ELISA法检测到23份副结核杆菌感染的血清；荧光偏振法检测到上述23份副结核杆菌感染的血清中的20份。因此，荧光偏振法的相对灵敏度是约87％。

用ELISA法检测到1013份血清为阴性；用荧光偏振法检测到上述1013份未感染血清中的1003份为阴性。因此，荧光偏振法的相对特异性约为99％。

本发明的上述描述是用于说明的目的而不是也不应该理解为是本发明的全部或将本发明限制在具体公开的内容。选择说明的方式以最佳地揭示本发明的原理和这些原理的实际应用，使本领域的其他技术人员能够最佳地利用所构思的适合于具体用途的本发明各种实施方案和各种改进。
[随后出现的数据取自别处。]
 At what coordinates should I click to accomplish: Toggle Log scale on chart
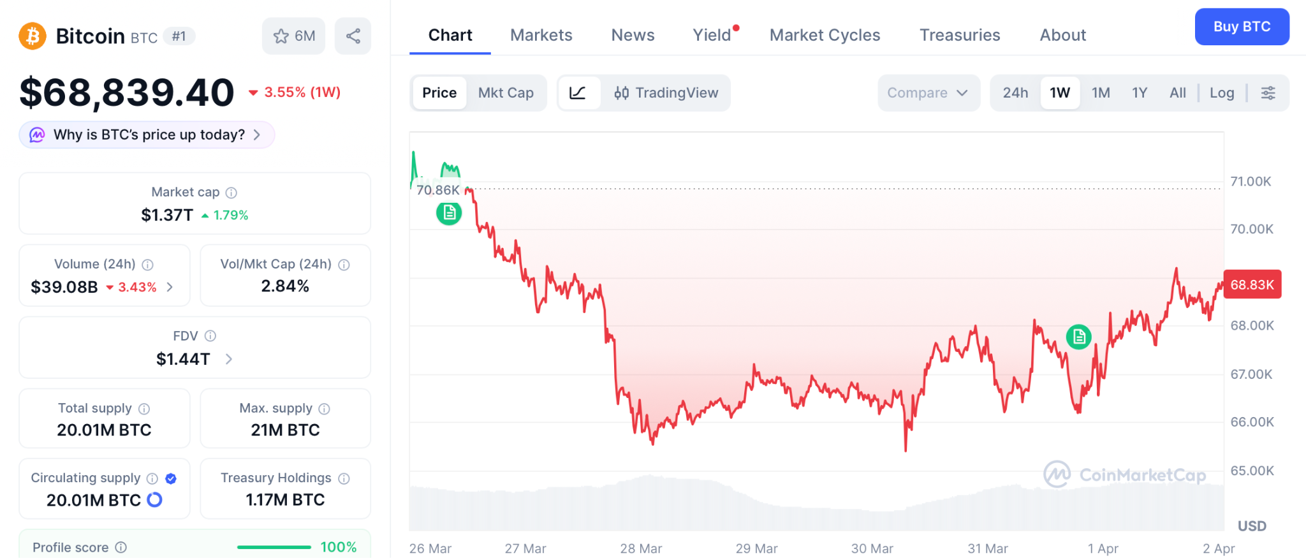pyautogui.click(x=1222, y=93)
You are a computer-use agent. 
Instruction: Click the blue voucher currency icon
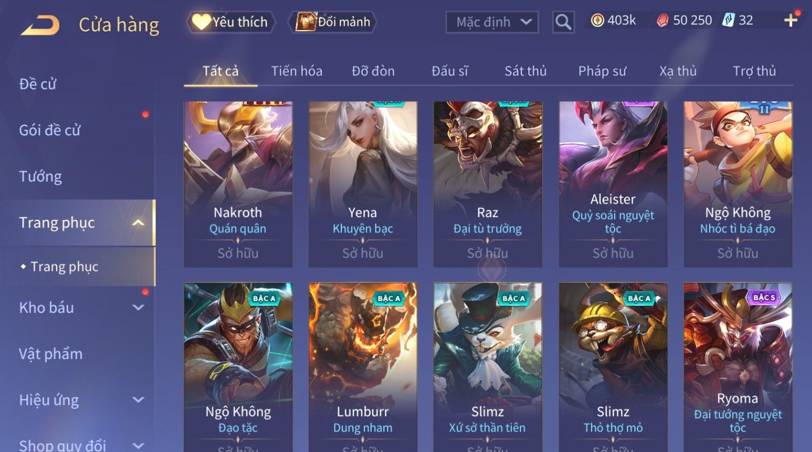(728, 20)
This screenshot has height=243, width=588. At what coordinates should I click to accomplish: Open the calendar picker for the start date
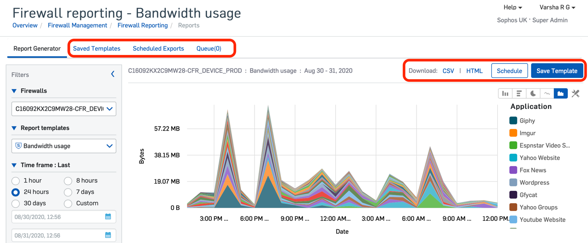108,216
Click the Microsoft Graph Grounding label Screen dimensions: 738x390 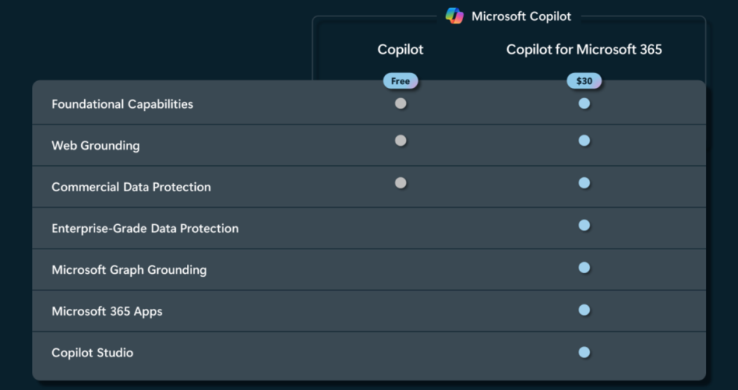(x=129, y=270)
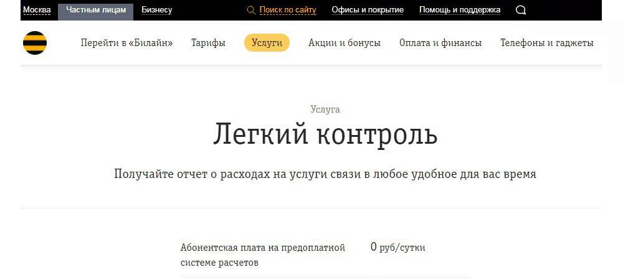Click the 0 руб/сутки price value
Viewport: 623px width, 280px height.
click(x=397, y=248)
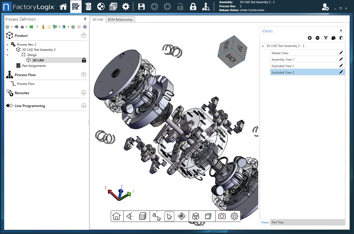Click the Home icon in the top toolbar
Image resolution: width=354 pixels, height=234 pixels.
coord(63,7)
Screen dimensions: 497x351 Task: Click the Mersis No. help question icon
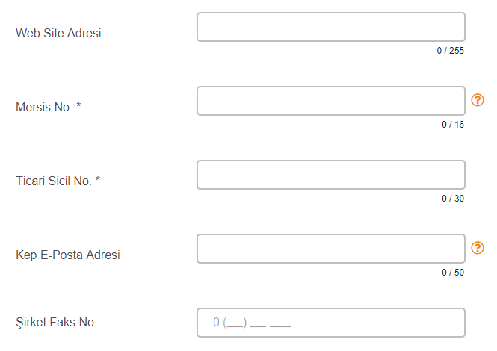point(478,100)
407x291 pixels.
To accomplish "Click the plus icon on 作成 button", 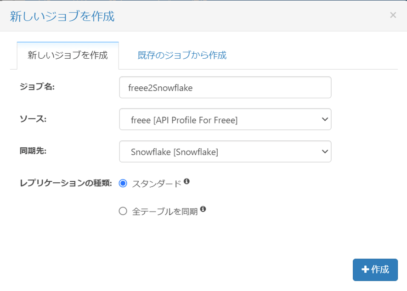I will (x=365, y=269).
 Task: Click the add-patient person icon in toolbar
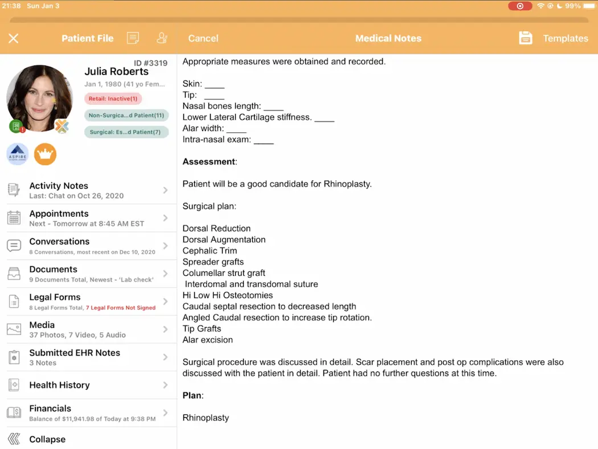(162, 38)
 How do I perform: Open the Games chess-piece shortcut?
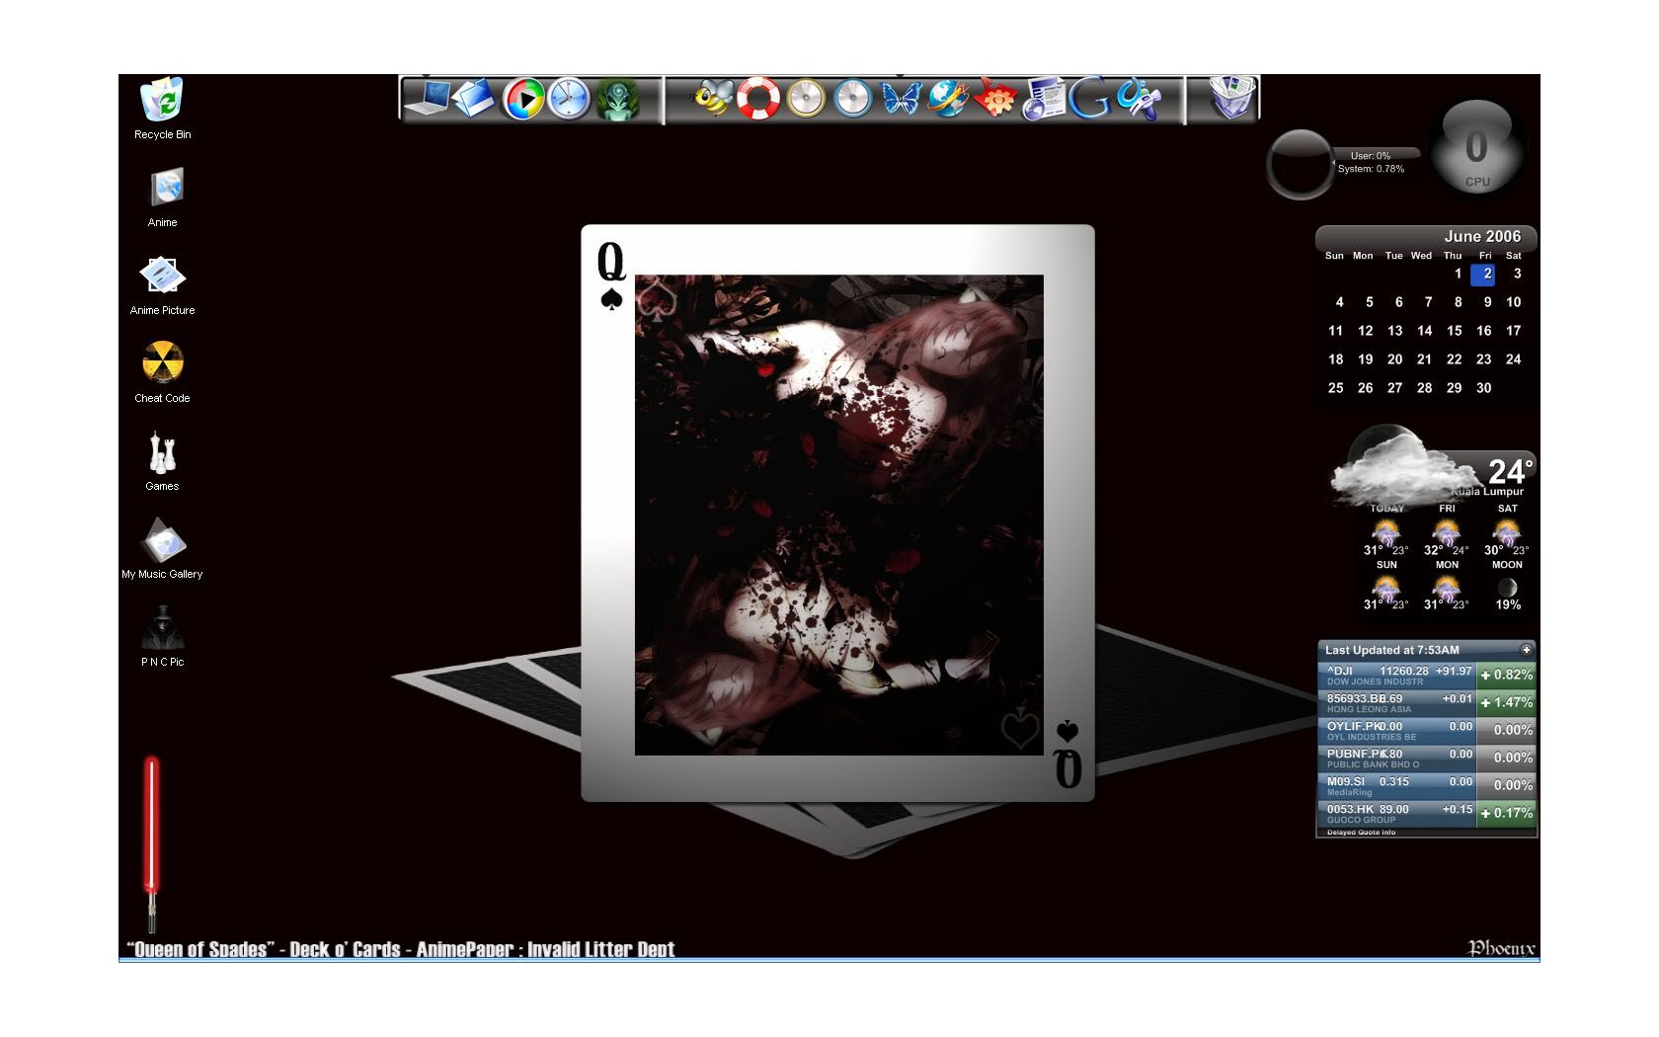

本发明的范围并不局限于说明书，而是由权利要求书限定的。

Claims (9)

1.检测针对副结核杆菌的抗体的方法，该方法包括：

向来自动物的样品中加入示踪剂形成混合物，其中该示踪剂含有与从副结核杆菌分离出的抗原相偶联的荧光团；

测量该混合物的荧光偏振；和

利用测得的混合物的荧光偏振来检测该混合物中针对副结核杆菌的抗体的存在。

2.权利要求1的方法，还包括：

测量对照的荧光偏振；和

将该混合物的荧光偏振与对照的荧光偏振比较；和

3.权利要求1的方法，其中所述样品是血清。

4.权利要求1的方法，其中所述荧光团是异硫氰酸荧光素。

5.用于在荧光偏振检测中检测针对副结核杆菌的抗体的示踪剂，该示踪剂包括：

与从副结核杆菌分离出的抗原相偶联的荧光团，其中的抗原通过下述方法分离出：

(a)对分支杆菌类培养物进行培养；

(b)从培养物中回收副结核杆菌细胞；

(c)向细胞中加入液体苯酚形成以混合物；

(d)匀浆该混合物；

(e)从匀浆的混合物中分离出水相；

(f)透析该水相；

(g)浓缩该水相；

(h)向该水相中加入氢氧化钠；

(i)向该水相中加入多粘菌素B琼脂糖；

(j)从该水相中除去多粘菌素B琼脂糖；和

(k)回收含有所述抗原的该水相。

6.权利要求5的示踪剂，其中该示踪剂包含与从副结核杆菌分离出的糖类抗原相偶联的荧光团。

7.权利要求6的示踪剂，其中该示踪剂与副结核杆菌特异性抗体结合从而产生可检测到的荧光偏振变化。

8.权利要求7的示踪剂，其中的荧光团是异硫氰酸荧光素。

9.检测副结核杆菌抗体的试剂盒，其中该试剂盒包含权利要求5的示踪剂，其中的抗体通过荧光偏振检测。